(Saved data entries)
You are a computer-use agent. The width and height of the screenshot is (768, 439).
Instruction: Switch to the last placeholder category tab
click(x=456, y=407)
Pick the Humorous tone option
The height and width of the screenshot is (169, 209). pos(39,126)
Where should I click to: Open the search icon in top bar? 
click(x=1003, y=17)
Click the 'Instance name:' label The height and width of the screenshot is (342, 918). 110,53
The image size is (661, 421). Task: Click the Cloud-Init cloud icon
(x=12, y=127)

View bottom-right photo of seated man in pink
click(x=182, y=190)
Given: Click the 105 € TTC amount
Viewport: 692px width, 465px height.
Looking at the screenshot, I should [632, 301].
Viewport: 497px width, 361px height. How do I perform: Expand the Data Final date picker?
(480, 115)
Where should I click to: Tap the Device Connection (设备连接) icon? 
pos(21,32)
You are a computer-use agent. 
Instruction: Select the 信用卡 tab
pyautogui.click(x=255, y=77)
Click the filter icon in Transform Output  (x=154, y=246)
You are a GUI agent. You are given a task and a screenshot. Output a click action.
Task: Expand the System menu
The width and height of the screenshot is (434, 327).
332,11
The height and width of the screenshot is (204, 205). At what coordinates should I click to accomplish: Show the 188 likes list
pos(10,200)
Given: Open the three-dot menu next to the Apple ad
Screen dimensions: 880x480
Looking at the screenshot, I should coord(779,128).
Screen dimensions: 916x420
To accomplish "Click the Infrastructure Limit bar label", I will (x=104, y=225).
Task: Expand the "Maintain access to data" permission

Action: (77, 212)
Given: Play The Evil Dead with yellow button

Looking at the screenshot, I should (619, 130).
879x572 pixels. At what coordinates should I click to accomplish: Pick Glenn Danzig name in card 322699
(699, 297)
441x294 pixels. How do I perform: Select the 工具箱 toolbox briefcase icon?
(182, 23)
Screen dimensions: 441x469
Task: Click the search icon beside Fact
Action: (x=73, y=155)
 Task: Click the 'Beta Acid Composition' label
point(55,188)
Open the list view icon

What needs to be done
For every entry above, give it back exactly as written.

Worked solution
You are a computer-use agent. The width and height of the screenshot is (768, 439).
Instruction: Switch to the last placeholder category tab
click(x=456, y=407)
Pick the Humorous tone option
The height and width of the screenshot is (169, 209). pos(39,126)
Where should I click to: Open the search icon in top bar? 
click(x=1003, y=17)
Click the 'Instance name:' label The height and width of the screenshot is (342, 918). 110,53
The image size is (661, 421). Task: Click the Cloud-Init cloud icon
(x=12, y=127)

View bottom-right photo of seated man in pink
click(x=182, y=190)
Given: Click the 105 € TTC amount
Viewport: 692px width, 465px height.
Looking at the screenshot, I should [632, 301].
Viewport: 497px width, 361px height. How do I perform: Expand the Data Final date picker?
(480, 115)
Where should I click to: Tap the Device Connection (设备连接) icon? 
pos(21,32)
You are a computer-use agent. 
Instruction: Select the 信用卡 tab
pyautogui.click(x=255, y=77)
Click the filter icon in Transform Output  (x=154, y=246)
You are a GUI agent. You are given a task and a screenshot. Output a click action.
Task: Expand the System menu
The width and height of the screenshot is (434, 327).
332,11
The height and width of the screenshot is (204, 205). At what coordinates should I click to accomplish: Show the 188 likes list
pos(10,200)
Given: Open the three-dot menu next to the Apple ad
Screen dimensions: 880x480
Looking at the screenshot, I should coord(779,128).
Screen dimensions: 916x420
To accomplish "Click the Infrastructure Limit bar label", I will (x=104, y=225).
Task: Expand the "Maintain access to data" permission

Action: (77, 212)
Given: Play The Evil Dead with yellow button

Looking at the screenshot, I should (619, 130).
879x572 pixels. At what coordinates should I click to accomplish: Pick Glenn Danzig name in card 322699
(699, 297)
441x294 pixels. How do I perform: Select the 工具箱 toolbox briefcase icon?
(182, 23)
Screen dimensions: 441x469
Task: Click the search icon beside Fact
Action: (x=73, y=155)
 Task: Click the 'Beta Acid Composition' label
point(55,188)
Open the list view icon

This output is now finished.